Fisker joins a growing list of companies that Foxconn is working with on electric vehicles following the Taiwanese conglomerate’s announcement last year that it was entering the industry. Already this year, Foxconn announced it will build cars with Geely, China’s largest private automaker, as well as with floundering Chinese startup Byton. Geely has said that it may leverage its partnership with Foxconn to help build cars for rebounding EV startup Faraday Future.

Foxconn also announced in January 2020 that it plans to make electric vehicles with Fiat Chrysler, which has since merged with France’s PSA Group to become a new automaker called Stellantis. The status of that joint venture is unclear; Foxconn has not responded to multiple requests for comment on the project over the last year, and a spokesperson for Fiat Chrysler repeatedly declined to comment.

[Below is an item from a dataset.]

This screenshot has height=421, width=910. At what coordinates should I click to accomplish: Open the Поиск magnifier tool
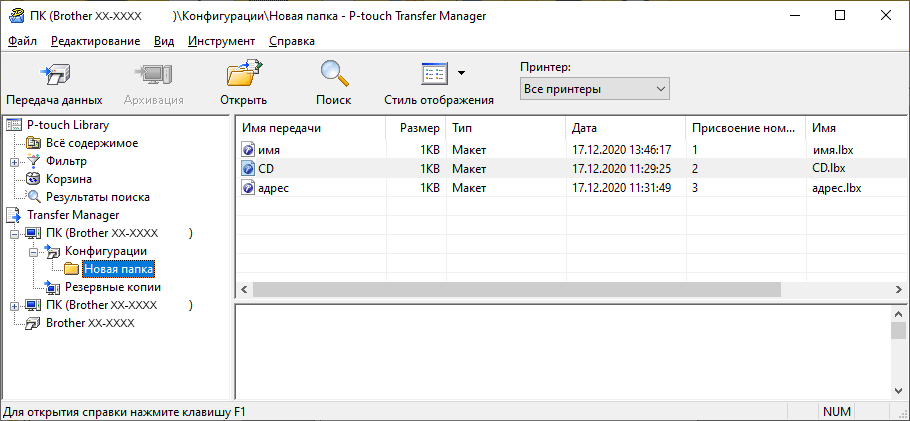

Interest in electric vehicles has skyrocketed in the last year in the wake of Tesla’s rising valuation. A number of startups, Fisker Inc. among them, have gone public and collectively raised billions of dollars. The boom has attracted big companies from other industries, too, like Foxconn. Chinese search giant Baidu announced it will work with Geely to make EVs. Alibaba formed a joint venture with SAIC, which is China’s largest carmaker, to develop electric vehicles. Ride-hailing giant Didi Chuxing is working with major Chinese automaker BYD to make EVs. Phonemaker Xiaomi is also reportedly getting into electric vehicles.

Perhaps most famously, Apple is exploring an entry into EVs and has been in talks with automakers around the globe in hopes of finding the right manufacturing partner.